## TRECHO DO DOCUMENTO
Em entrevista, artista fala sobre sua musa Belém e sobre a exploração de "erros técnicos" para compor sua obra

Luiz Braga busca beleza na aparente precariedade

COLABORAÇÃO PARA A FOLHA

Ao acordar na manhã de ontem, em um flat na cidade de São Paulo, o fotógrafo Luiz Braga se sentiu deslocado ao "escancarar" a janela e ver o céu cor-de-chumbo. "Houve uma época em que pensei em vir morar aqui, mas não tinha jeito, eu precisava da luz. Da luz de Belém, da luz do Norte", disse. A luz que permeia seu trabalho, seu alfabeto visual e a contribuição dos erros foram alguns dos temas da entrevista exclusiva concedida à Folha.
(EDER CHIODETTO)

 

Folha - Você sempre morou em Belém, só fotografa a cidade, mas nem por isso ela é seu tema central. Como é isso?
Luiz Braga -
Ao mesmo tempo que meu trabalho só poderia ser feito em Belém, por causa da luz específica e da estética ribeirinha, de fato não me preocupo em fazer um estudo antropológico, embora meu trabalho até permita essa leitura. No entanto, falo de uma Amazônia sem jacarés nem índios. É a fotografia e suas possibilidades técnicas que me atraem. Com o tempo percebi que o território do olhar é um espaço interior no qual está contido inclusive o ambiente geográfico que me cerca.

Folha - Ao pesquisar a reação de determinados tipos de filmes em certas condições de luz, você percebeu que havia erros de leitura e incorporou-os à sua produção...
Braga -
Sim, comecei a me valer do que chamo de "subversão do day light". Eu sentia que precisava encontrar um alfabeto visual próprio. Nos anos 80, ao fazer a foto "Babá Patchouli" [reproduzida na pág. E1], levei um susto: surgiu um céu roxo sobre uma areia verde. Levei uns seis meses para assimilar essa fotografia. Hoje posso dizer que ela foi a letra "A" da caligrafia que eu buscava. A partir de então, passei a incorporar o que seria uma falha como elemento formal de minha linguagem. O "erro" consiste em usar o filme de cromo para luz do dia em situações de mistura de luzes de temperatura de cor diferentes, sem as correções necessárias. Assim surgiram verdes surreais, azuis profundos no céu que se juntaram ao dourado dos parques de diversão que, combinados, acabaram por constituir um alfabeto visual.

## TAREFA SOLICITADA 1
Cite sem alterações a parte da entrevista com Luiz Braga que abre com as palavras que contêm "COLABORAÇÃO PARA A" e fecha com "(EDER CHIODETTO)".
## TAREFA SOLICITADA 2
Escreva o que vem depois da última frase da entrevista com Luiz Braga, dando continuidade ao texto.
Os itens vêm de uma fonte diferente da entrevista com Luiz Braga.

## ITENS FORNECIDOS
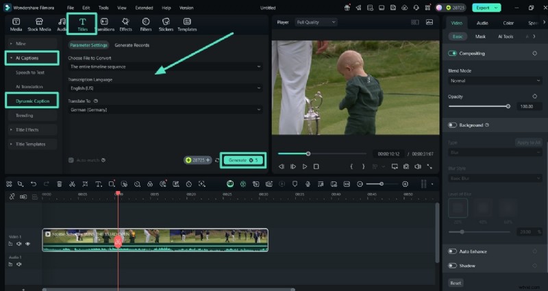Open the Effects panel
The height and width of the screenshot is (291, 548).
point(125,25)
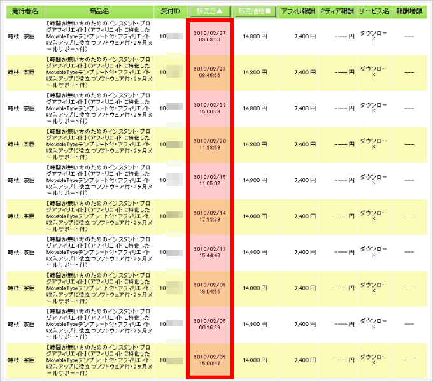Click the 2010/02/14 17:22:39 date cell
433x382 pixels.
coord(209,216)
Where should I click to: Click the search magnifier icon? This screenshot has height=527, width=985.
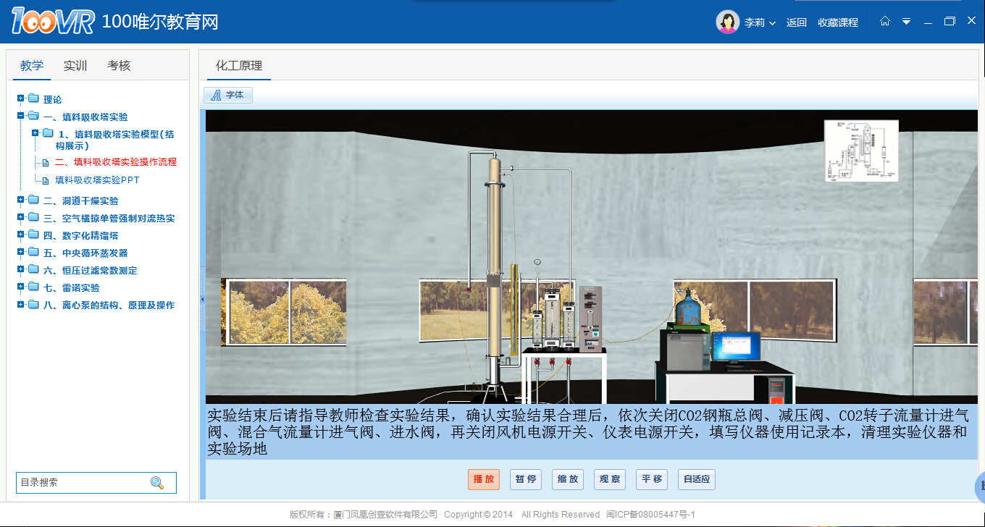pyautogui.click(x=156, y=483)
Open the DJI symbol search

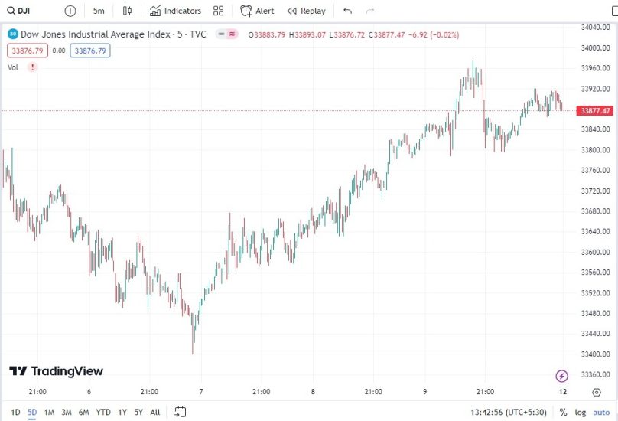pos(18,11)
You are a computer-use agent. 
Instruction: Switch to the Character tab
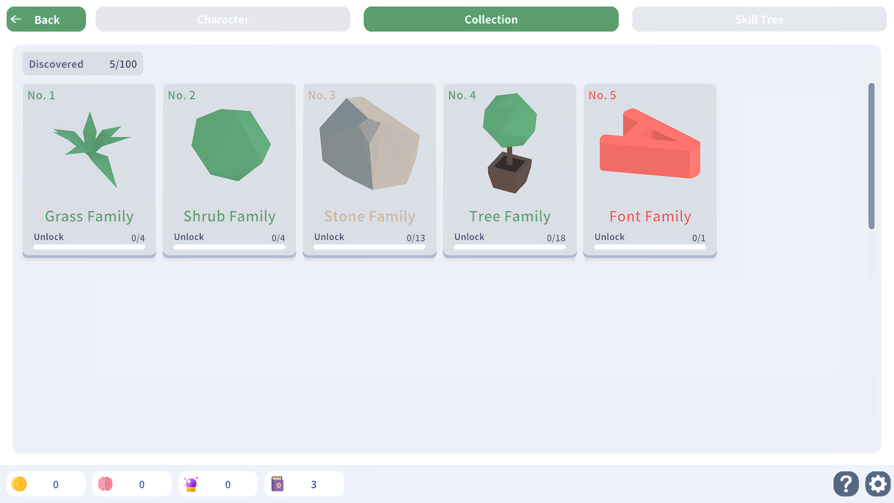223,19
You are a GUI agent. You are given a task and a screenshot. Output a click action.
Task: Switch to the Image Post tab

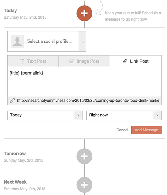pos(84,61)
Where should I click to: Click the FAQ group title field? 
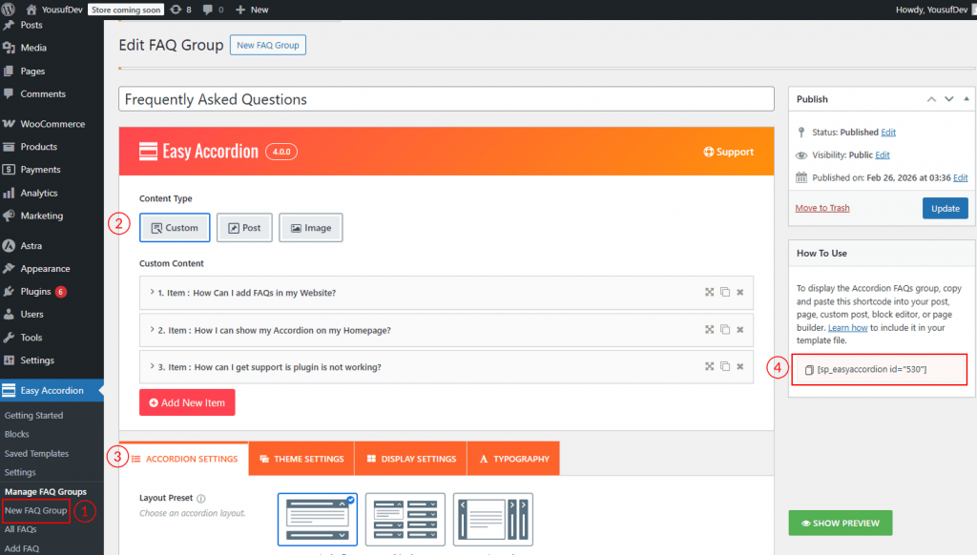pos(446,99)
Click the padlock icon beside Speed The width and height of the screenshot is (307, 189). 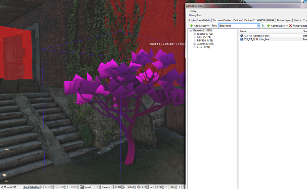(x=81, y=187)

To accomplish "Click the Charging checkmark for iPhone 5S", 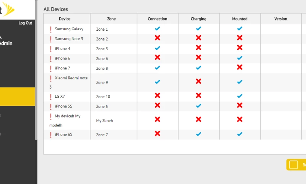I will (x=199, y=106).
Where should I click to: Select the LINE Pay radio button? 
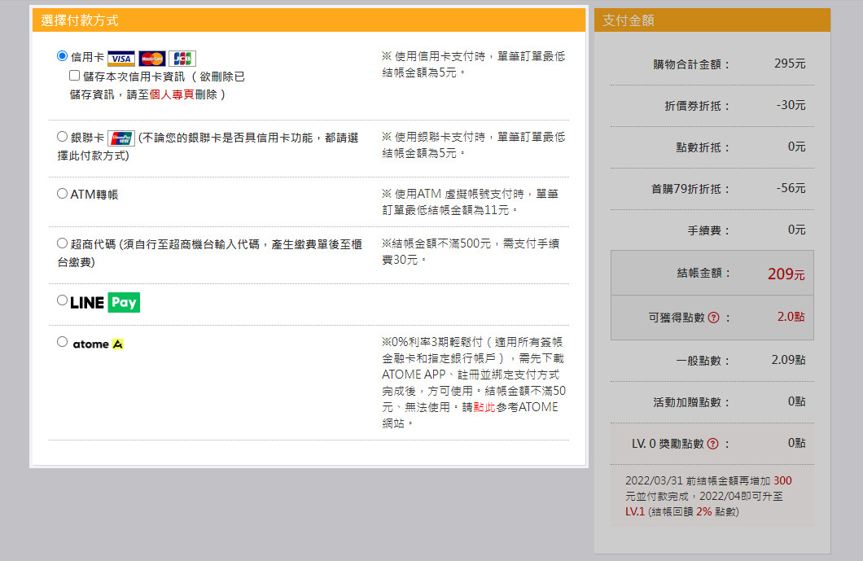[x=63, y=300]
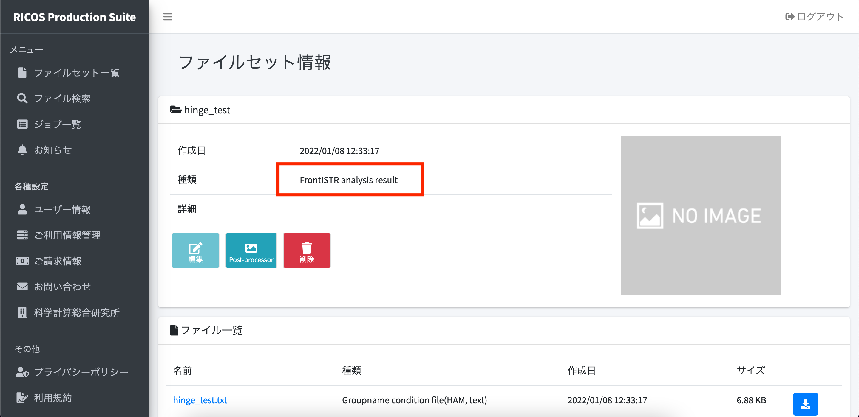Open お知らせ notifications in the sidebar
859x417 pixels.
(53, 150)
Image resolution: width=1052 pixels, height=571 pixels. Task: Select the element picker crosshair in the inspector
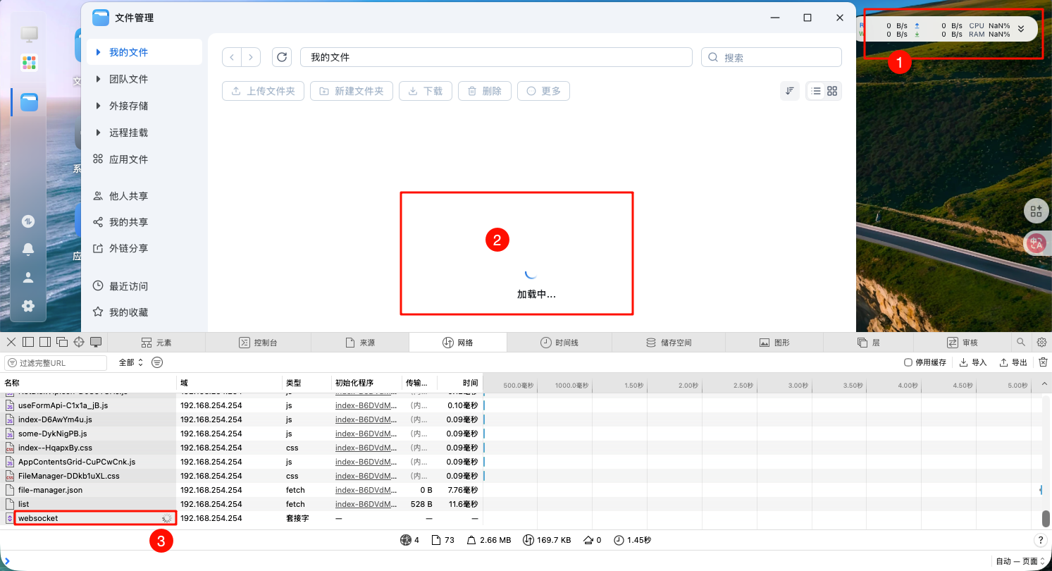(x=79, y=342)

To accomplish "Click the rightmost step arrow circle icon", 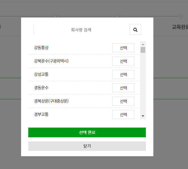I will (181, 16).
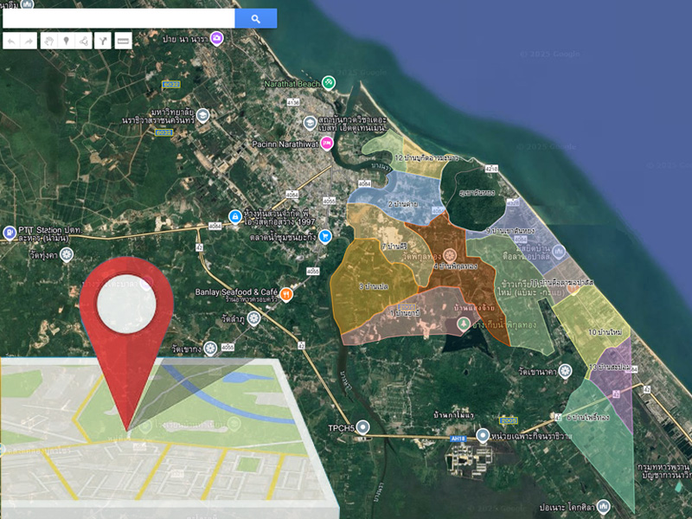Open the add directions tool
Screen dimensions: 692x519
[x=103, y=41]
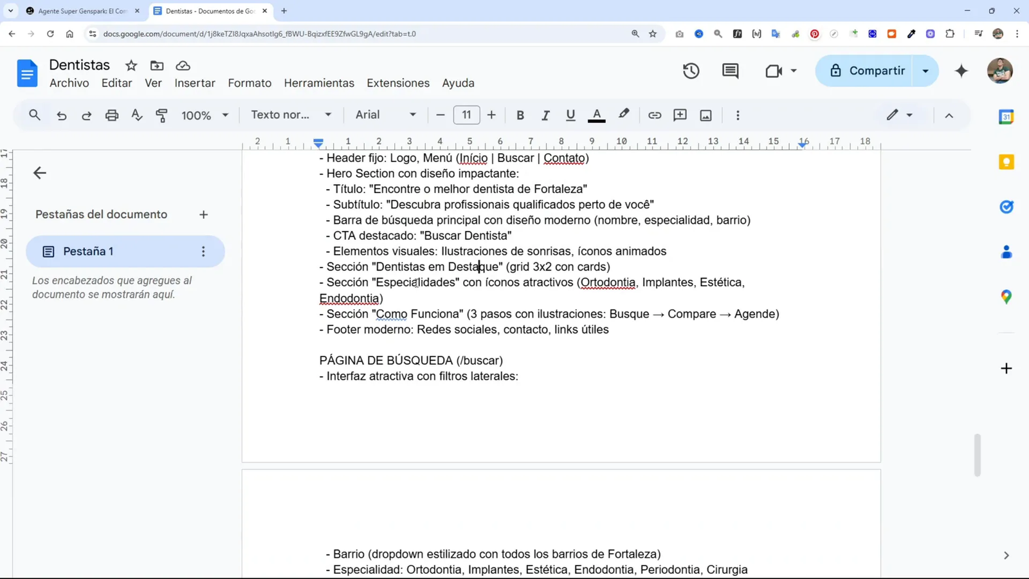Open the text color picker
1029x579 pixels.
click(597, 115)
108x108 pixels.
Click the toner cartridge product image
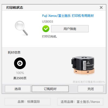coord(83,65)
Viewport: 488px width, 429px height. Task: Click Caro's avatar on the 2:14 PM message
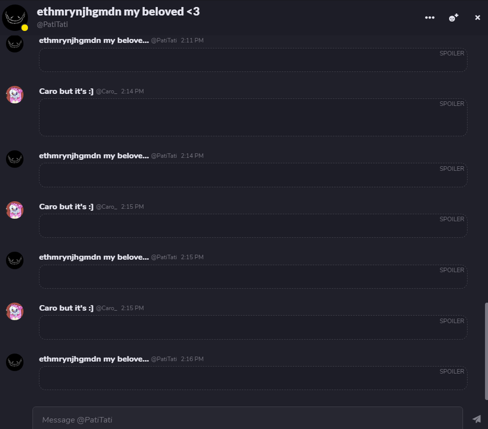(x=15, y=95)
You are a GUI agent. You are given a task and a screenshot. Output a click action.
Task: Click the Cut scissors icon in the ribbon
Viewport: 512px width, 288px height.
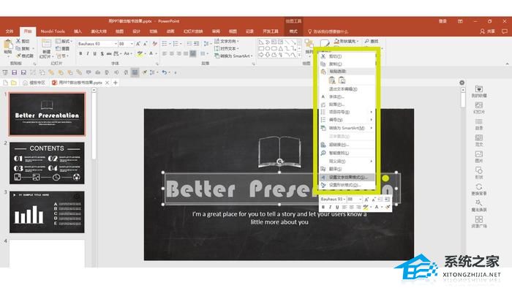tap(18, 41)
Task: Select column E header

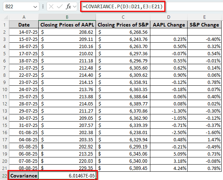Action: coord(204,17)
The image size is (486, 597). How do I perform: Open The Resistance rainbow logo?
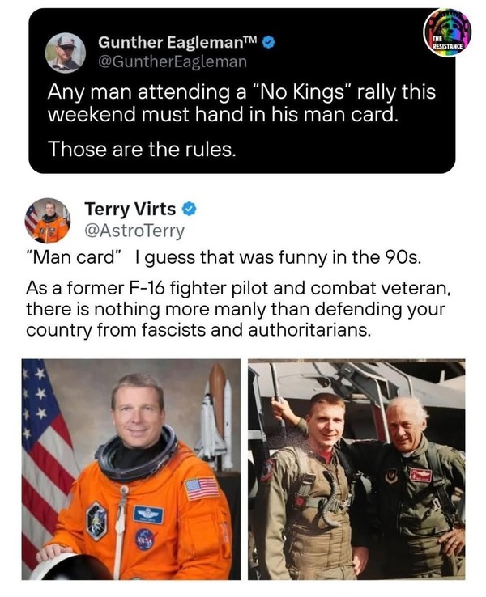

## RESPOSTA ESCRITA 1
COLABORAÇÃO PARA A FOLHA

Ao acordar na manhã de ontem, em um flat na cidade de São Paulo, o fotógrafo Luiz Braga se sentiu deslocado ao "escancarar" a janela e ver o céu cor-de-chumbo. "Houve uma época em que pensei em vir morar aqui, mas não tinha jeito, eu precisava da luz. Da luz de Belém, da luz do Norte", disse. A luz que permeia seu trabalho, seu alfabeto visual e a contribuição dos erros foram alguns dos temas da entrevista exclusiva concedida à Folha.
(EDER CHIODETTO)

## RESPOSTA ESCRITA 2
Folha - É um erro disciplinado?
Braga -
Sim, disciplinado e que ocorre no ato fotográfico. Quando a imagem vai ser ampliada, não permito nenhuma interferência na cópia. No laboratório, gosto de tudo certinho. Não sou adepto da manipulação das cores no computador.

Folha - Nesse alfabeto não há lugar para a cidade de Belém histórica, os prédios portugueses...
Braga -
Verdade, sou tomado pela estética cabocla, aquilo que a alta classe da cidade chama pejorativamente de "caboclice", coisa de caboclo, que é como eles se referem ao pessoal do interior. Gosto de achar a beleza na aparente precariedade das coisas. Muitas de minhas fotos são imagens de ambientes ordinários vistos sob uma luz extraordinária. Gosto de transformar paisagens ordinárias da cena paraense em banhos de luzes.

Folha - São 30 anos de carreira, sempre fotografando Belém. É preciso tanto tempo para tornar complexa a abordagem do trabalho?
Braga -
Para fotografar um lugar, é necessário conviver profundamente com ele, entender a ação da luz sobre as pessoas e a cultura. Não sou adepto do safári fotográfico. Incomodo-me quando vêm pessoas de fora fotografar o Pará, por exemplo, e ficam na superfície, apontando suas câmeras para tudo o que julgam estranho e exótico, sem entenderem nada do que se passa. Não podemos ver os outros como animais exóticos.